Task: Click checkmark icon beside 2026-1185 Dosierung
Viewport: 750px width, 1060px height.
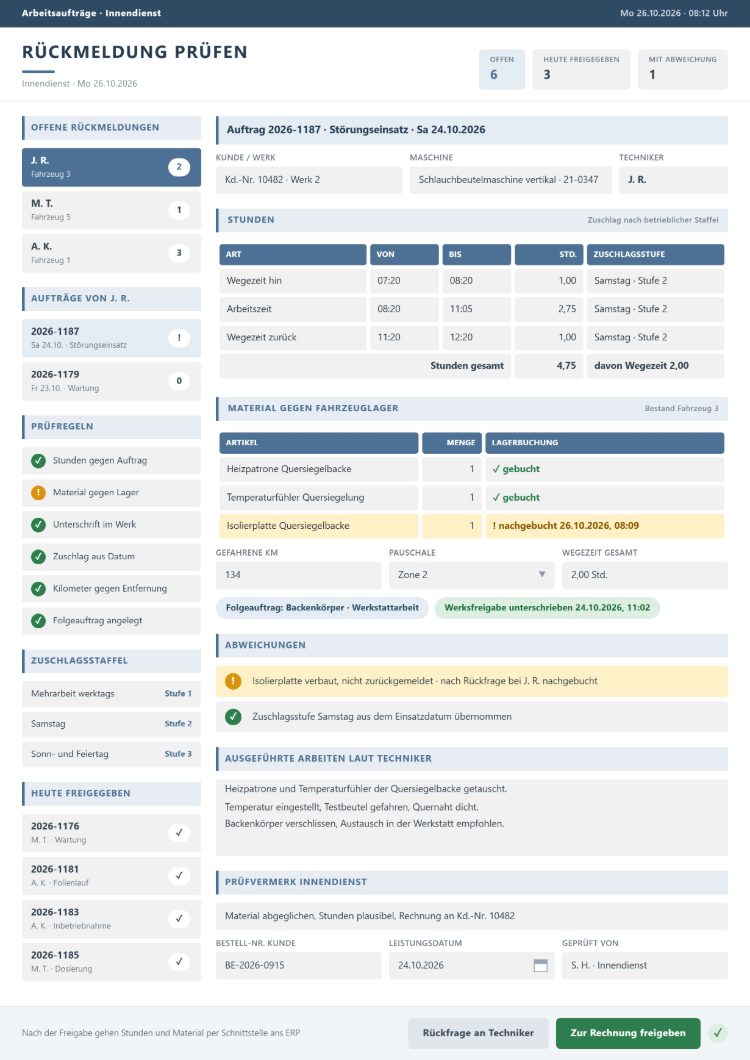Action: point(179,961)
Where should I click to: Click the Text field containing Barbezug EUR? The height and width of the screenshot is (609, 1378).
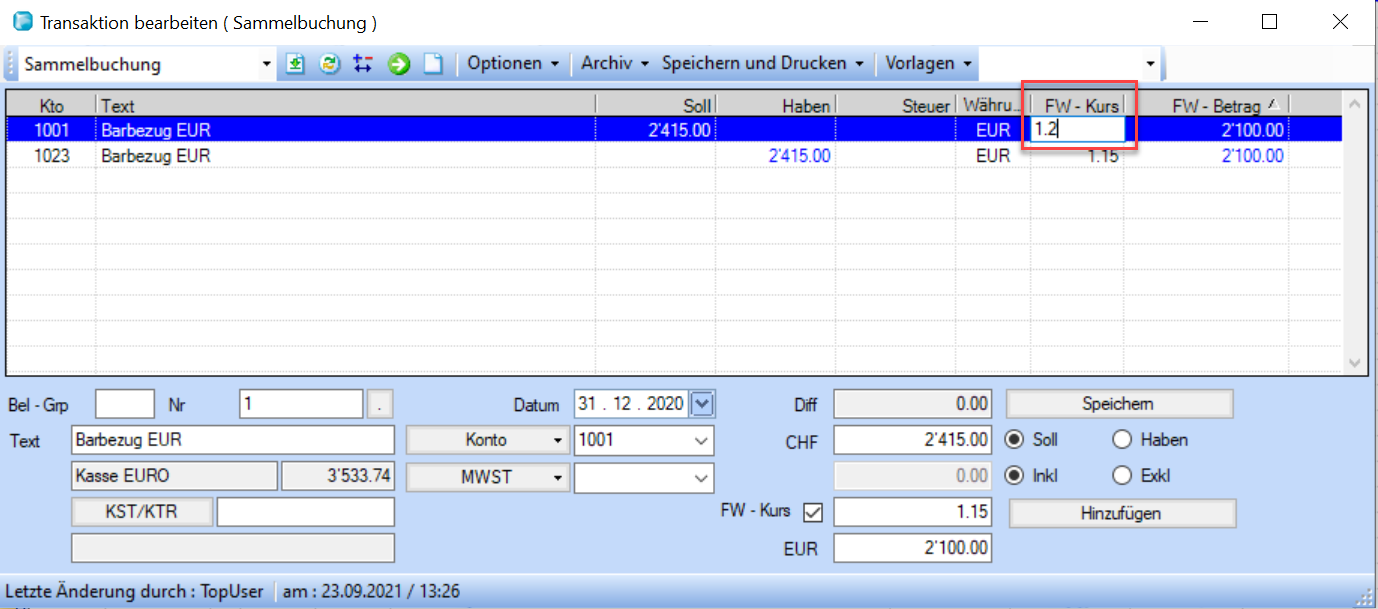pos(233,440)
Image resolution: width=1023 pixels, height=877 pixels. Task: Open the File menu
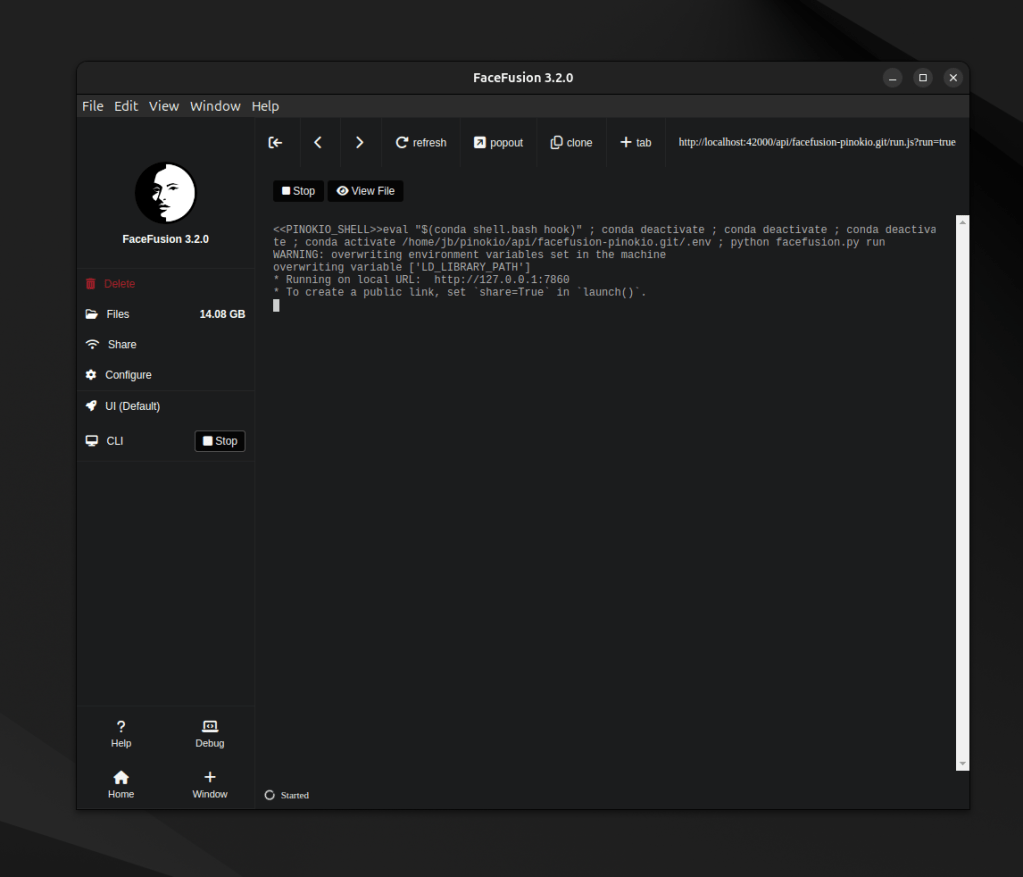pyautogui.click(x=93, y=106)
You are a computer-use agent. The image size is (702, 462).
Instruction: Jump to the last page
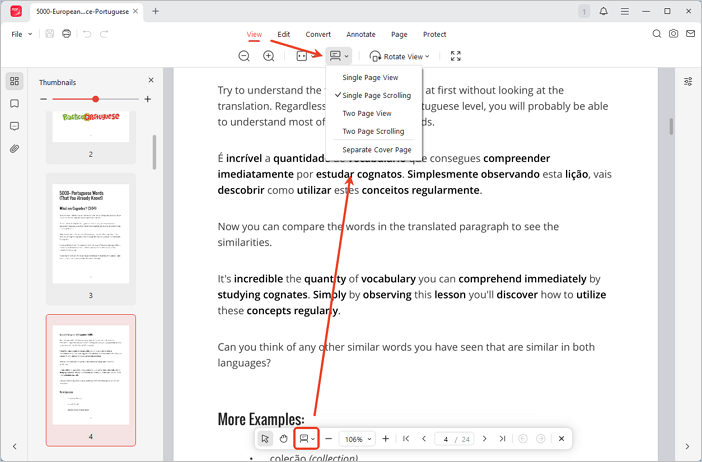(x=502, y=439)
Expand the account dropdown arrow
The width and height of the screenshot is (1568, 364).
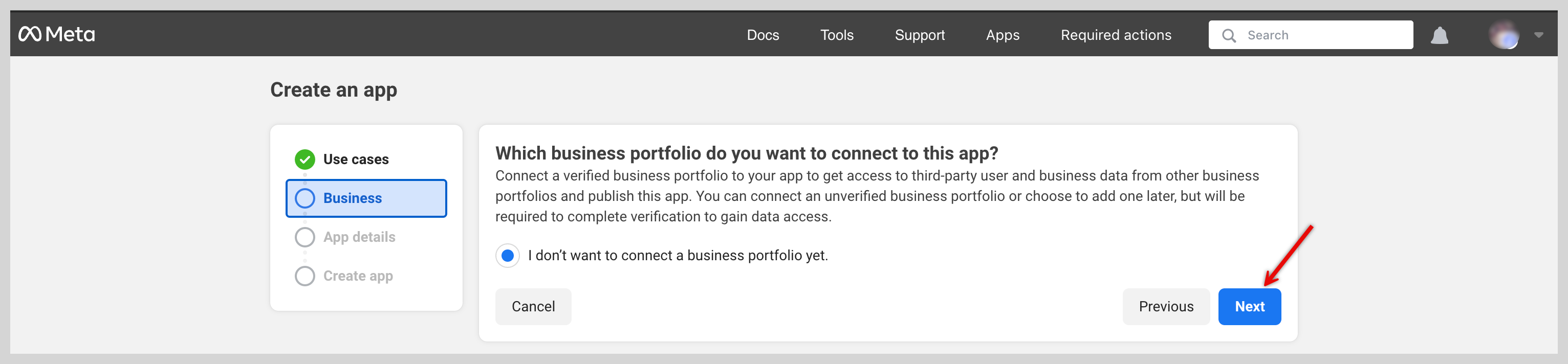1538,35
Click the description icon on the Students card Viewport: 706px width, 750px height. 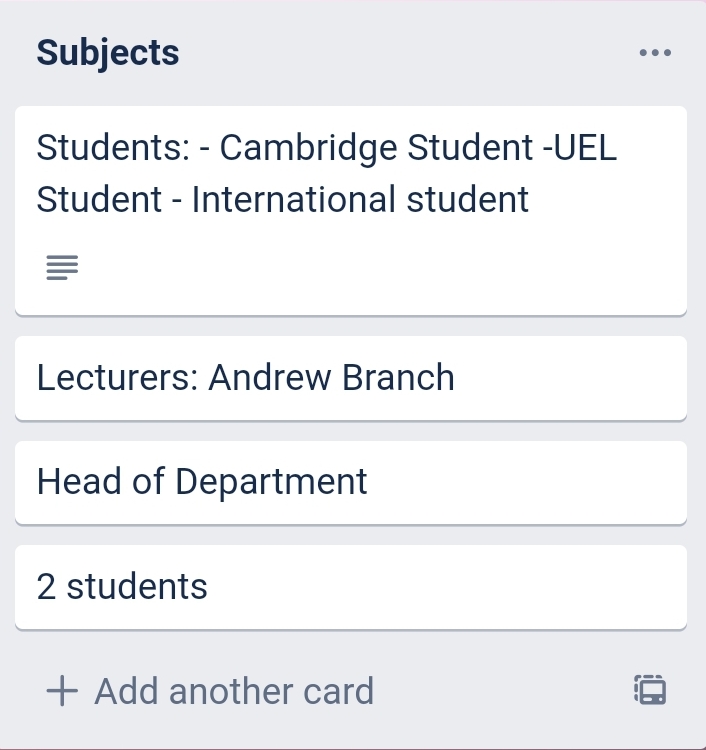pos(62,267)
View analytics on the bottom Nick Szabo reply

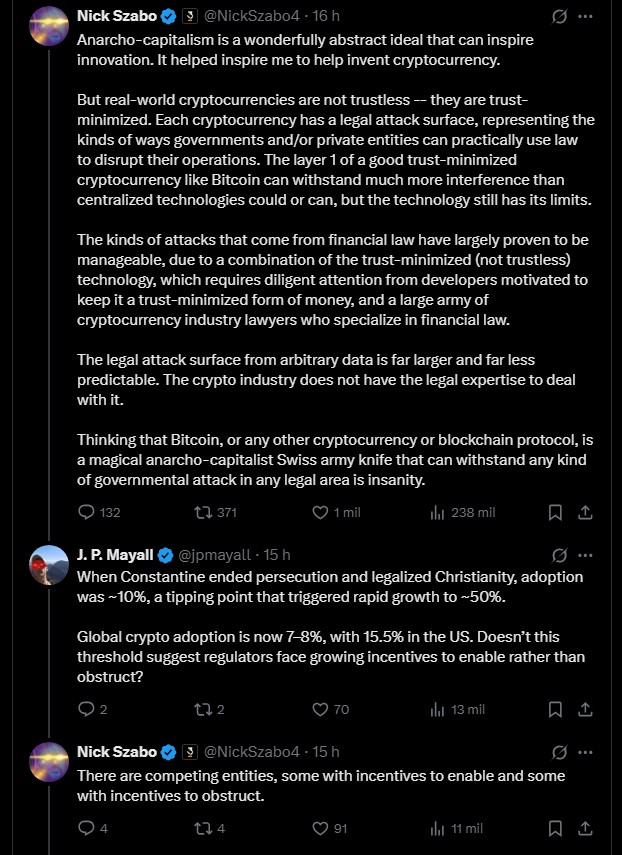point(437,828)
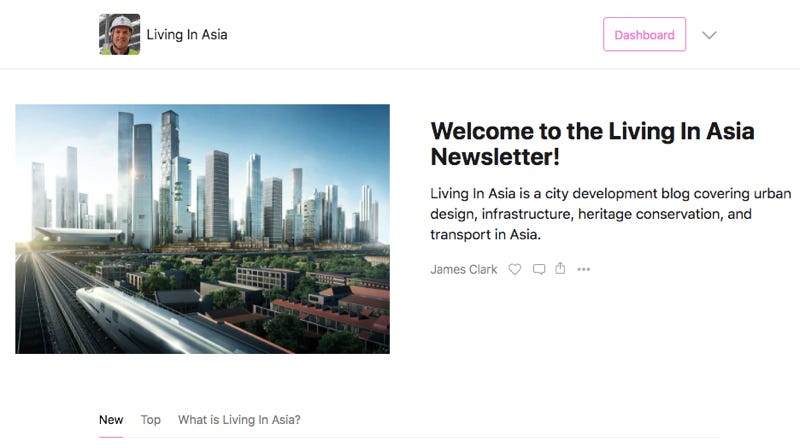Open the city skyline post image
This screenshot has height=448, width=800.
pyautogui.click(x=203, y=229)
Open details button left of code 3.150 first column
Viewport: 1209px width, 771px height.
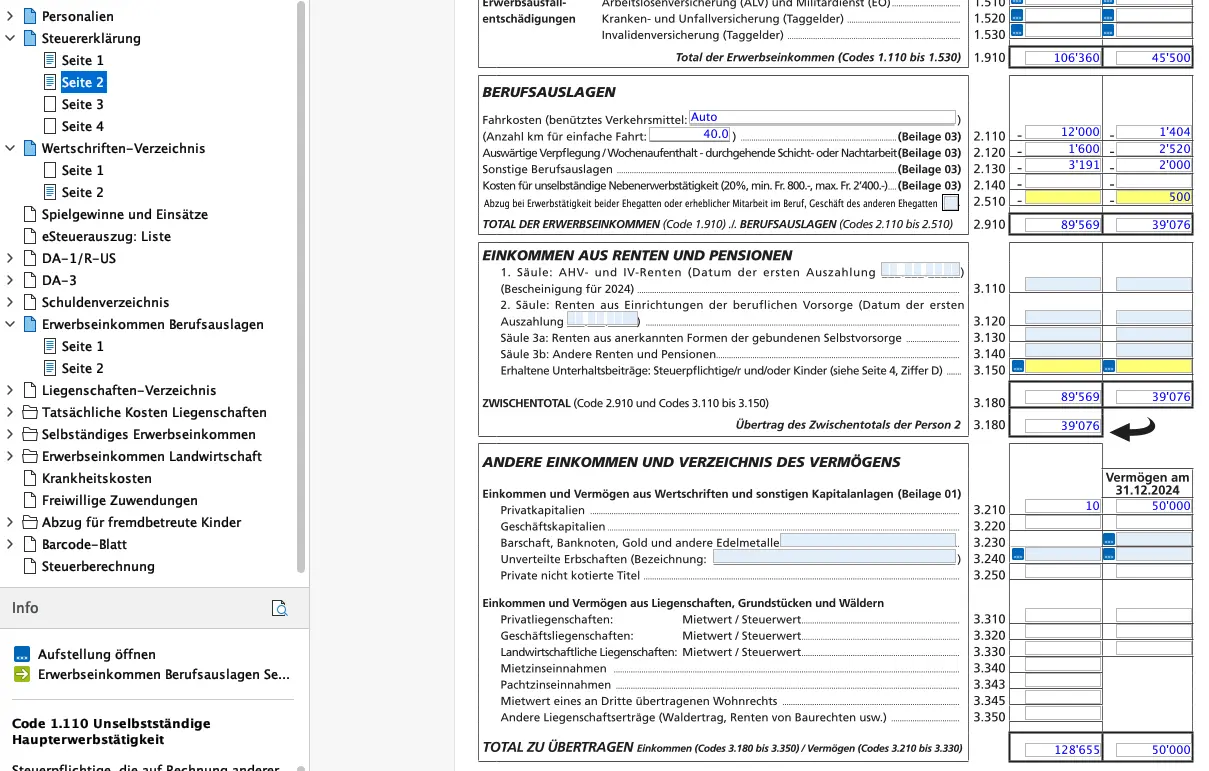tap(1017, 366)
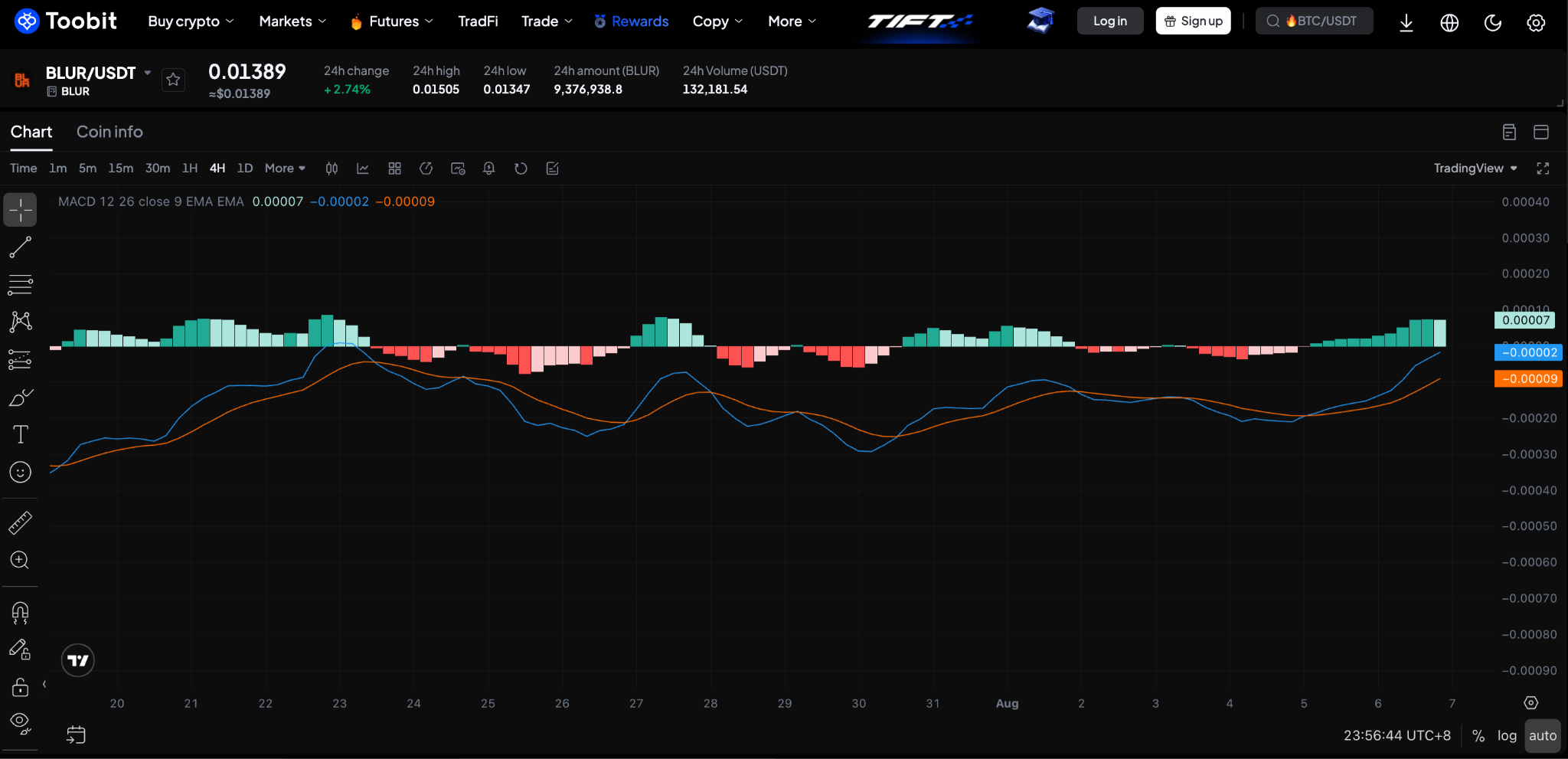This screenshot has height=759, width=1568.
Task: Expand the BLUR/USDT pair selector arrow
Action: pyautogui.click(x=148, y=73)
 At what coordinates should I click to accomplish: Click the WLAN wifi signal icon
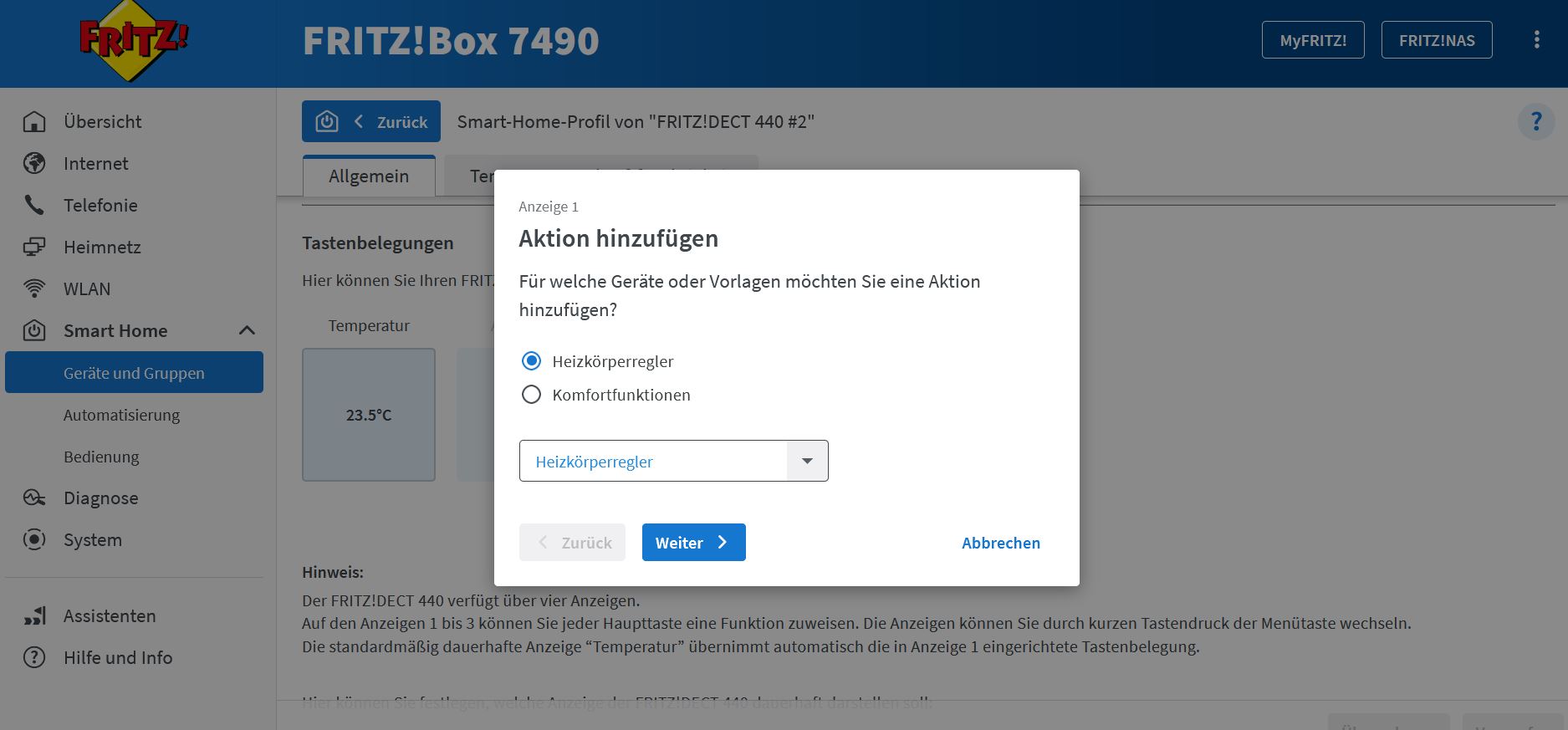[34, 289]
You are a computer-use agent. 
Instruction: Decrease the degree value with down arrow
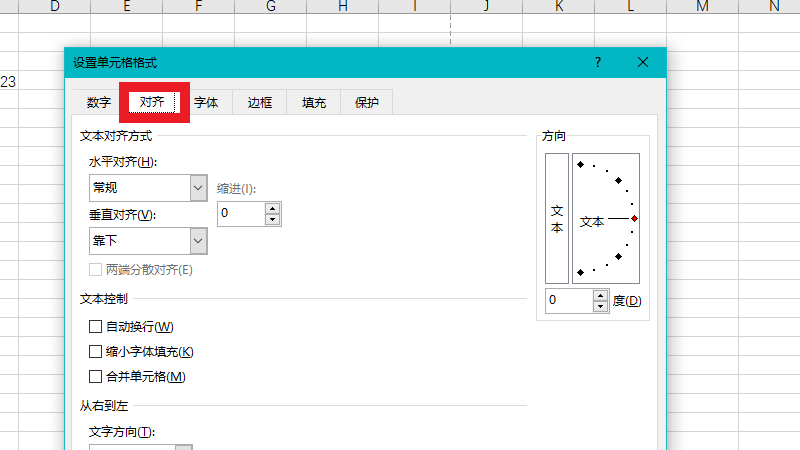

WRITTEN EXERCISE:
Rename "checkmark" as "tick" in everything from the start of the entries down to the line containing "pos(233,440)", and change nothing else. Give back only those lines, and leave the pictures out.

RESPONSE:
Task: Click tick icon beside 2026-1185 Dosierung
Viewport: 750px width, 1060px height.
Action: point(179,961)
Where should I click to: Click the Text field containing Barbezug EUR? The height and width of the screenshot is (609, 1378).
pos(233,440)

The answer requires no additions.